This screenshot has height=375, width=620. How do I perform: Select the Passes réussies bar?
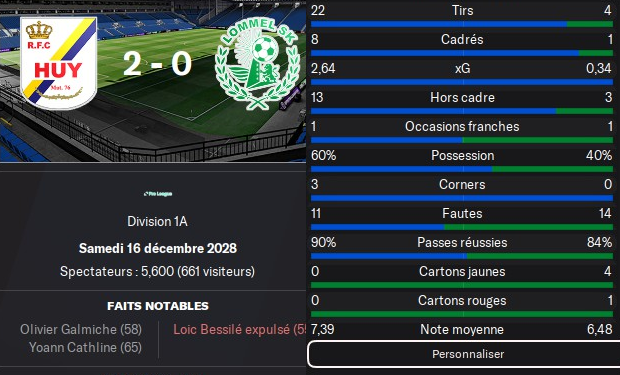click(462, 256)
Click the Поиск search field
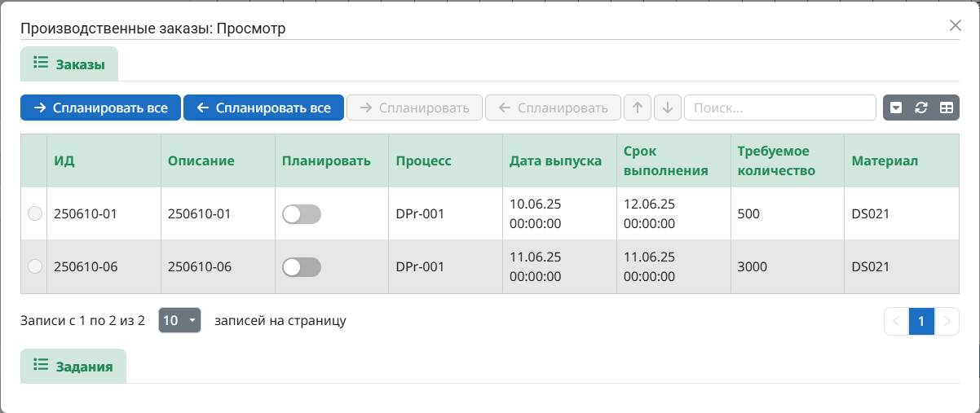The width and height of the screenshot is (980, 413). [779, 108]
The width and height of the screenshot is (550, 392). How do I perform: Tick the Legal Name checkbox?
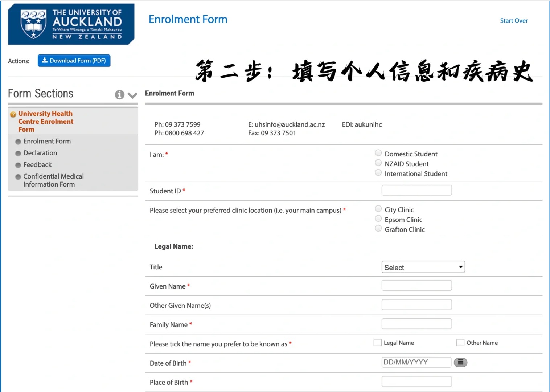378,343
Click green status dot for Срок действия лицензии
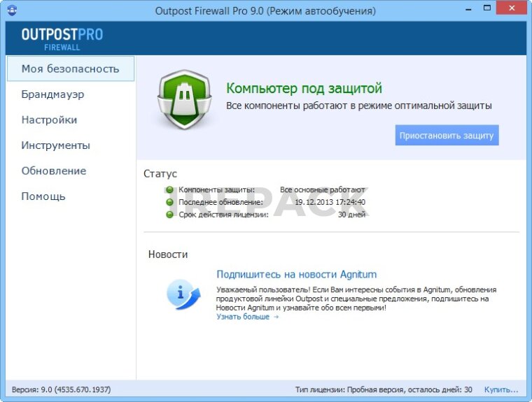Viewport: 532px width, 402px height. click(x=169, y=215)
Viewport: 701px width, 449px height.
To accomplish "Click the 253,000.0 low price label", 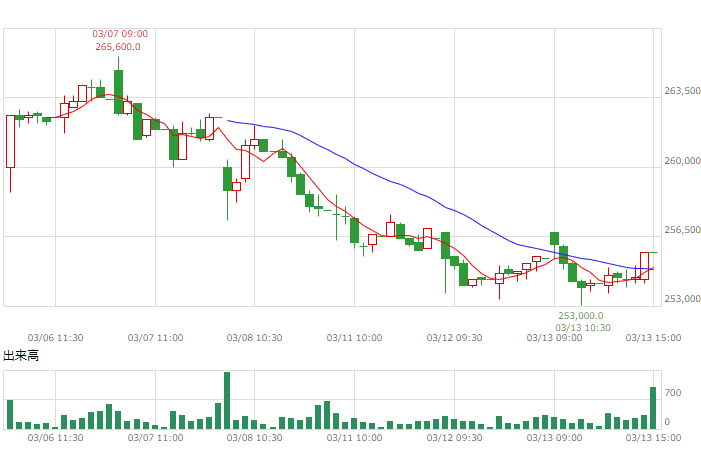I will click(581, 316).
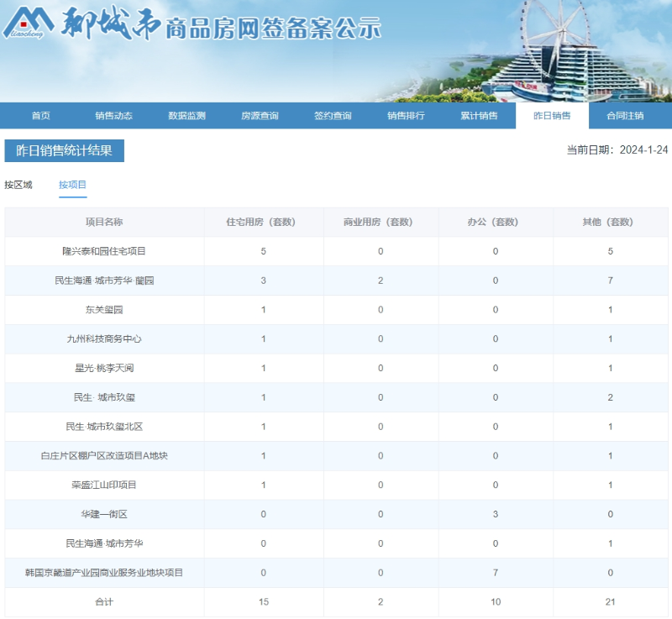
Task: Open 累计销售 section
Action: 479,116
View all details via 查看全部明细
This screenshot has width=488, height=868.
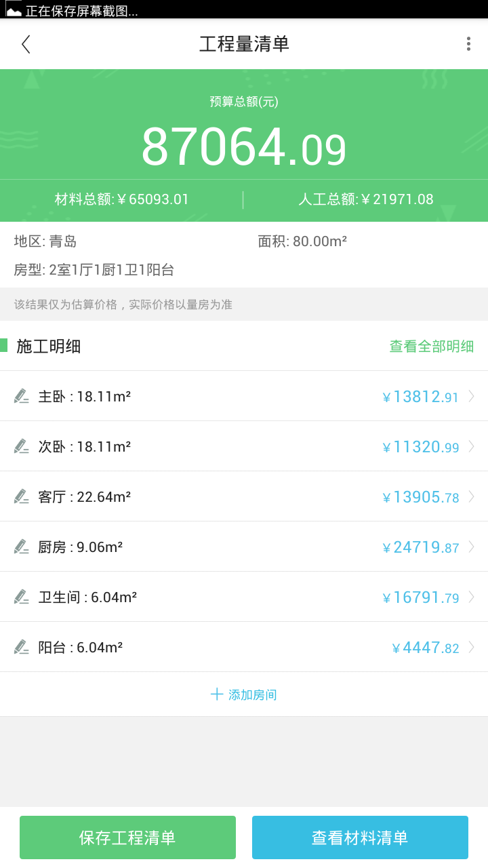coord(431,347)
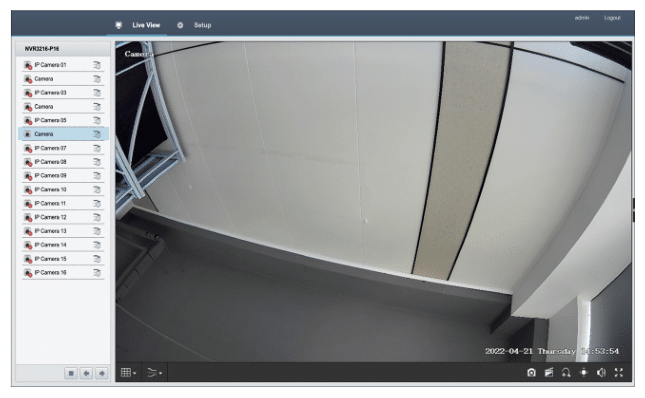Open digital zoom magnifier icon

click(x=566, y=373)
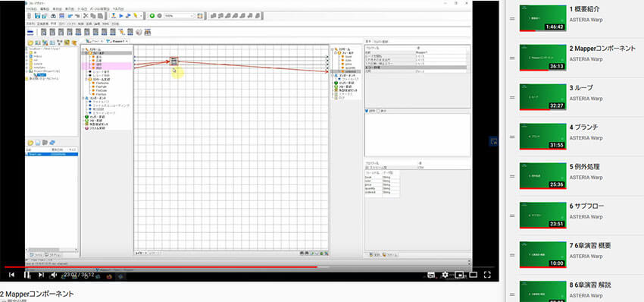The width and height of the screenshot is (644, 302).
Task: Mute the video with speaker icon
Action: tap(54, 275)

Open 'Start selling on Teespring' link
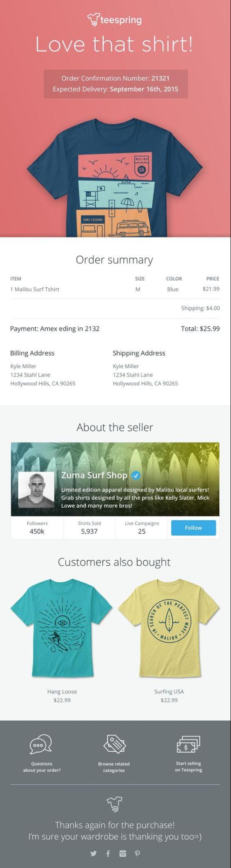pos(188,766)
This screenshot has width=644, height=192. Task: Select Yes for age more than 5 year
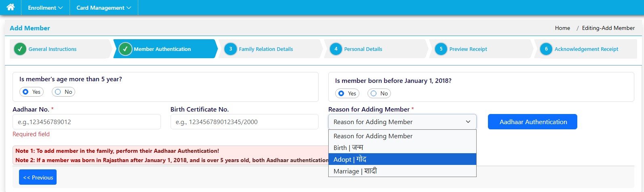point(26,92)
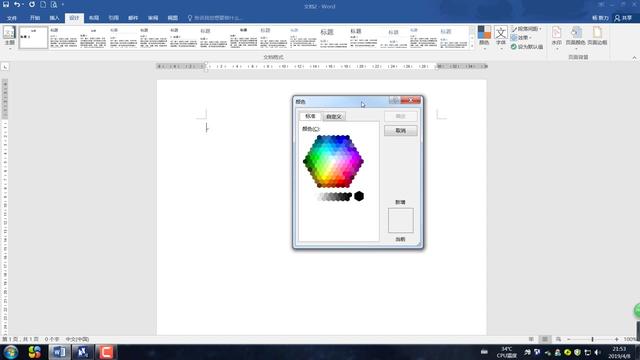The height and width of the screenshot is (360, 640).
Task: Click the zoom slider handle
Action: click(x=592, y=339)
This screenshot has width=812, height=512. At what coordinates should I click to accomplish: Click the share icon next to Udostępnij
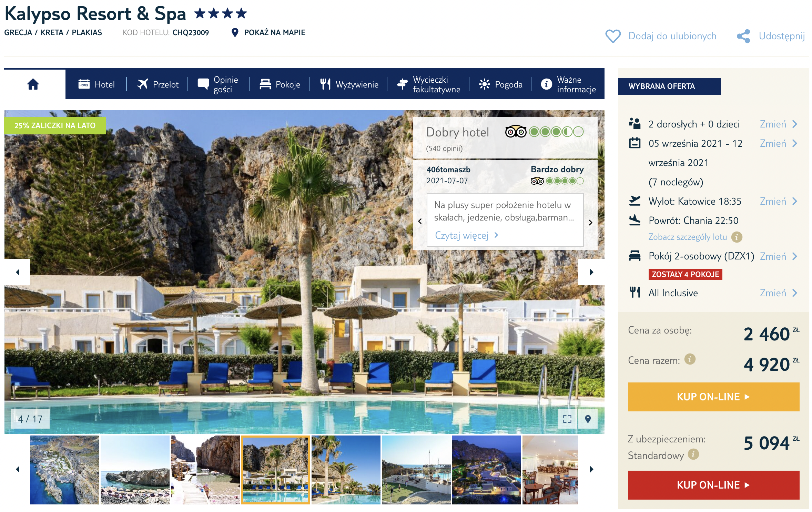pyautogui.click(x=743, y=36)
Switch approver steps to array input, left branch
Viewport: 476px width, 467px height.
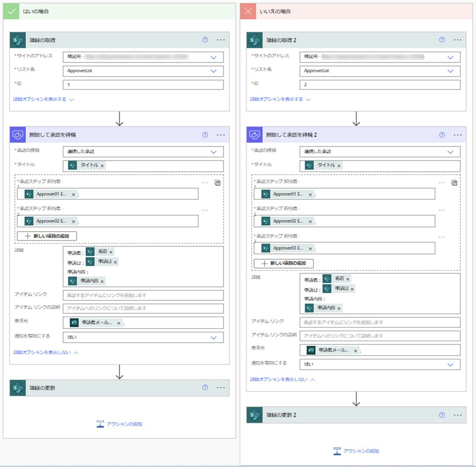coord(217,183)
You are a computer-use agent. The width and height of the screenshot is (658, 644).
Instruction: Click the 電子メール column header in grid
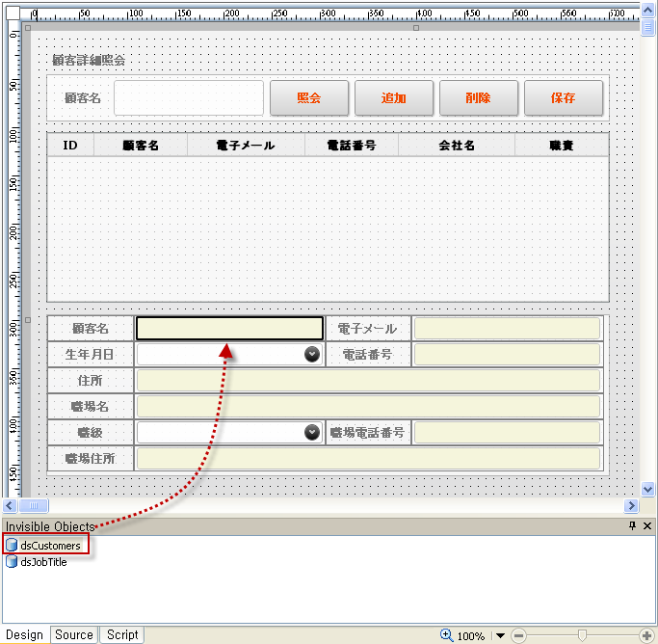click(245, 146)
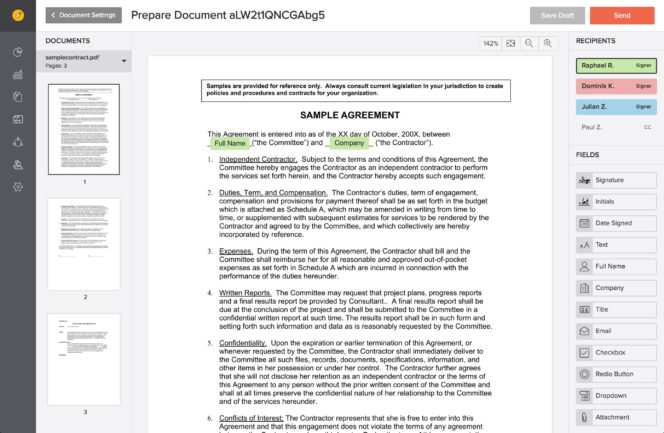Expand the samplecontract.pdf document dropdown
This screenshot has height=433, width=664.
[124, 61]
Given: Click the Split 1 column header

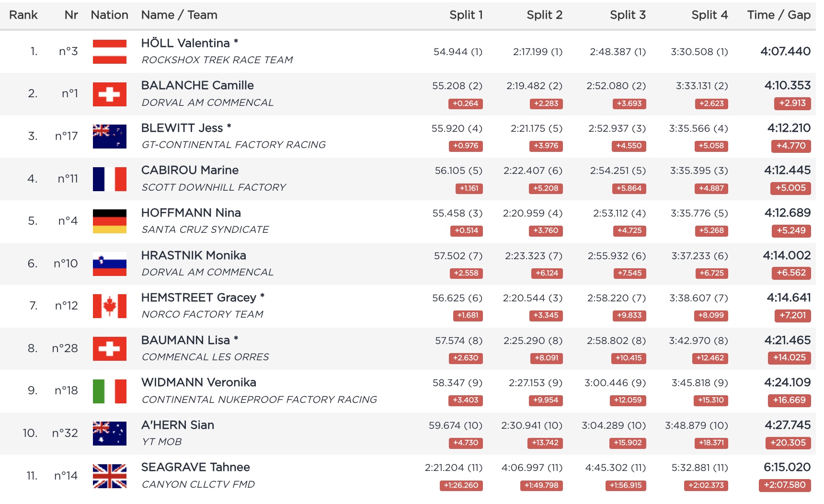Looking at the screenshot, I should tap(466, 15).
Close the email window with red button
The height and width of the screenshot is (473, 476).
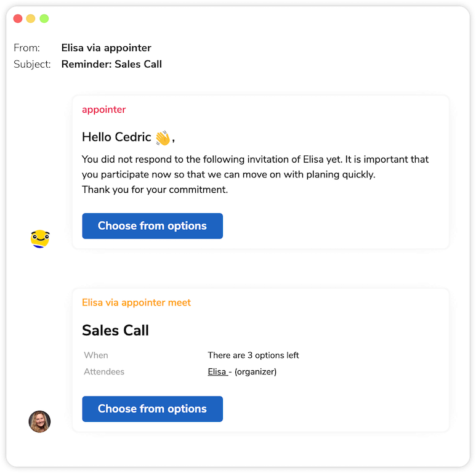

--- WHAT YOU HAVE TO DO ---
Your answer should be the lines above from the one that contains "This screenshot has width=644, height=192." through the last, set down exactly, with the pictures removed.

--- SOLUTION TO THE PROBLEM ---
This screenshot has width=644, height=192. Task: Select Yes for age more than 5 year
point(26,92)
The height and width of the screenshot is (360, 640).
Task: Click the zoom slider handle
Action: click(x=592, y=339)
This screenshot has width=812, height=512. At what coordinates should I click to accomplish: Click the share icon next to Udostępnij
pyautogui.click(x=743, y=36)
Switch approver steps to array input, left branch
Viewport: 476px width, 467px height.
coord(217,183)
You are a computer-use agent. The width and height of the screenshot is (658, 644).
Instruction: Click the 電子メール column header in grid
click(245, 146)
Expand the samplecontract.pdf document dropdown
This screenshot has height=433, width=664.
[124, 61]
Given: Click the Split 1 column header

Looking at the screenshot, I should tap(466, 15).
Close the email window with red button
The height and width of the screenshot is (473, 476).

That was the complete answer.